Autonomía que acompaña el ritmo diario
En cuanto al rendimiento energético, la Jata JBRS1320 nos ha sorprendido gratamente. En un segmento donde es habitual encontrar baterías que apenas alcanzan los 45 o 60 minutos, el hecho de que esta unidad alcance los 90 minutos de autonomía nos da una libertad muy real. Hemos podido realizar varias sesiones completas de afeitado sin sentir la urgencia de buscar un enchufe, lo cual es ideal para usuarios que viajan o que simplemente prefieren no tener cables de por medio constantemente.
Además, el sistema de carga rápida integrado es un añadido que marca la diferencia en el uso diario. Poder recuperar la carga completa en apenas 90 minutos es un tiempo de espera más que razonable, y al utilizar un cable USB tipo C para la recarga, nos olvidamos de los cargadores propietarios específicos que suelen ser un quebradero de cabeza si se pierden. Esta decisión de diseño la hace extremadamente práctica para llevar en cualquier neceser de viaje, sabiendo que con cualquier cable moderno podemos ponerla a punto en un momento.

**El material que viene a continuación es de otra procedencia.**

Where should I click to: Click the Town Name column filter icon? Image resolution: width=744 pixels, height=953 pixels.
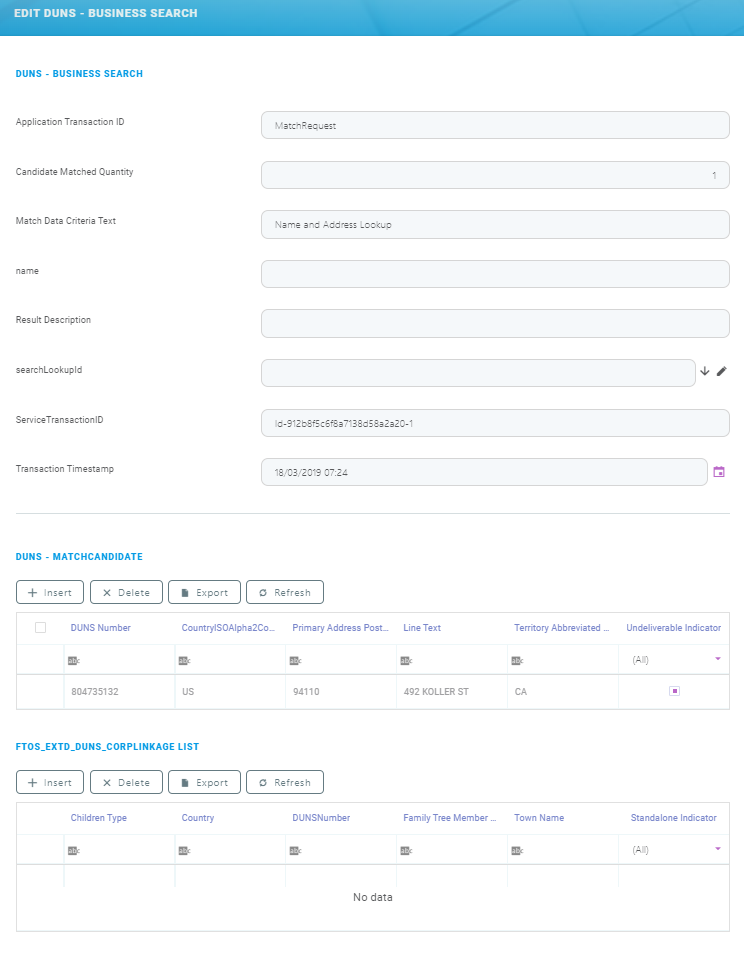(x=516, y=851)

Sencillez de uso y mantenimiento contenido
No estamos ante una afeitadora cargada de accesorios innecesarios que terminan acumulando polvo en un cajón. Jata ha optado por incluir tres peines guía con longitudes de corte de 1, 3 y 5 mm, lo que nos parece el rango más coherente y utilizado para el vello corporal. Es una configuración que permite jugar con el largo del vello de forma precisa sin perder tiempo configurando ajustes complejos. Los peines se ajustan con firmeza, algo fundamental para evitar accidentes, y ofrecen una experiencia de recorte consistente independientemente de la zona.
En términos de ergonomía, su diseño compacto y ligero hace que sea fácil llegar a zonas menos accesibles, como la espalda, sin sentir que el dispositivo pesa demasiado en la mano. La sencillez es, sin duda, su mayor virtud: no hay pantallas complejas, no hay conectividad innecesaria, solo una máquina que se enciende y funciona. Para quienes valoran la durabilidad y la ausencia de problemas mecánicos, esta aproximación es, a menudo, la más inteligente.
La Jata JBRS1320 es una opción muy recomendable para quienes buscan una afeitadora corporal práctica, económica y resistente al agua. Brilla por su excelente autonomía de 90 minutos, su facilidad de limpieza y una sencillez de uso que se agradece en la rutina diaria. No busca competir con modelos de gama alta cargados de tecnología, pero como herramienta de cuidado personal, cumple con creces su cometido. Si necesitas un dispositivo fiable que no te deje tirado y que se adapte perfectamente al uso en ducha, esta es una compra inteligente.